What Is The Walk And Turn Test?

The Walk and Turn is a divided attention test. This test has two phases. They are the instructional phase and the walking phase. Before the instructional phase, the officer must medically clear the individual. It is a fatal error in the administration of the test if the officer fails to do this. The officer must designate a line and tell the suspect to place their left foot on the line with their right foot in front of it touching heel to toe. The officer must demonstrate the stance. The suspect will then be told to maintain his position and not to start until told to do so. Finally, the officer is supposed to ask the suspect if they understand.

The suspect has to maintain his or her position while the officer demonstrates the walk-and-turn.The suspect must take nine heel-to-toe steps down the line, turn and take nine heel-to-toe steps back. The officer has to demonstrate three heel-to-toe steps and the turn. During the turn, the suspect must leave their front foot on the line and take a series of small steps. While walking, the suspect must watch their feet, keep their arms at their sides, count out loud, and not stop walking until they are told that the test is complete. At the end of all of the instructions, the officer must ask the suspect again if they understand.

There are eight clues of intoxication associated with the Walk and Turn. There are two in the instructional phase and six in the walking phase. The two in the instructional phase are inability to maintain balance and starting too soon. The six clues in the walking stage are as follows: stops while walking, does not touch heel to toe, steps off line, raises arms for balance, turns improperly or loses balance while turning, and takes the wrong number of steps. If a suspect takes a step that is more than half an inch away from the toe of the other foot, then that is considered a clue for the Walk and Turn.

The suspect may raise one or both arms to exhibit the “raises arms for balance” clue. The arm(s) must be raised more than 6” to qualify as a clue. The arms must be raised for balance. If somebody raises their arms to brush their hair out of their face or to scratch something, then that does not constitute raising arms for balance.
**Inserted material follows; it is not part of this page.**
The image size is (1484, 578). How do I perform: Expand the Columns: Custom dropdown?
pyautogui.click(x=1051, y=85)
What Is The One Leg Stand Test?

Field Sobriety TestsThe One Leg Stand test is a divided attention test. This test has two phases. They are the instructional phase and the walking phase. The officer looks for four clues of intoxication. These are: puts foot down, raises arms for balance, sways, and hops. The officer has to first medically clear the suspect. During the instruction phase, the officer must tell the suspect to stand with their feet together and to place their arms at their sides. The officer must demonstrate this stance and tell the suspect not to start until instructed. At the end of the instruction phase, the officer must ask the suspect if they understand. While the suspect is in that position, the officer must tell them to begin only when they are told to do so and once they begin to raise one foot approximately six inches off the ground. The officer has to demonstrate raising one foot off the ground. The suspect may raise whichever foot they want.
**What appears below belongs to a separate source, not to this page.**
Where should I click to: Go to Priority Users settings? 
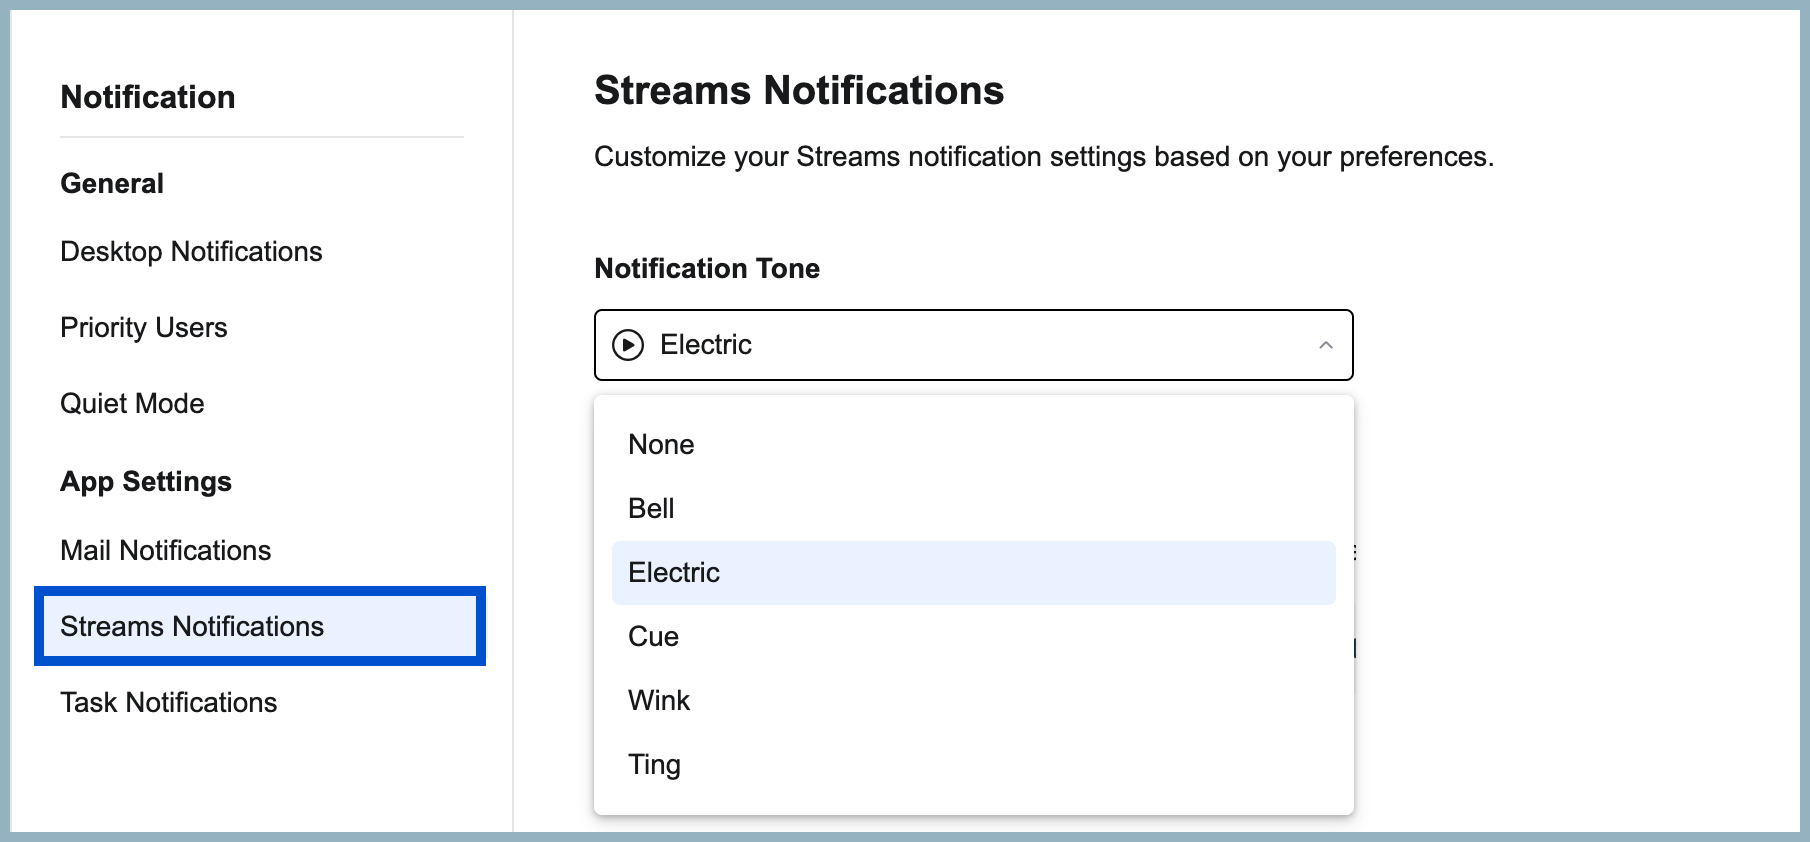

The officer must tell the suspect to keep their raised foot parallel to the ground, keep both legs straight, keep both arms at their sides, look at the elevated foot, and count out loud in this manner: “One thousand one, one thousand two, one thousand three.” The suspect is to continue counting in that manner until told to stop. At the end, the officer must ask the suspect if he or she understands.

The suspect must raise both arms to exhibit the “raises arms for balance” clue. The arms must be raised more than 6” to qualify as a clue. The arms must be raised for balance. If somebody raises their arms to brush their hair out of their face or to scratch something, then that does not constitute raising arms for balance.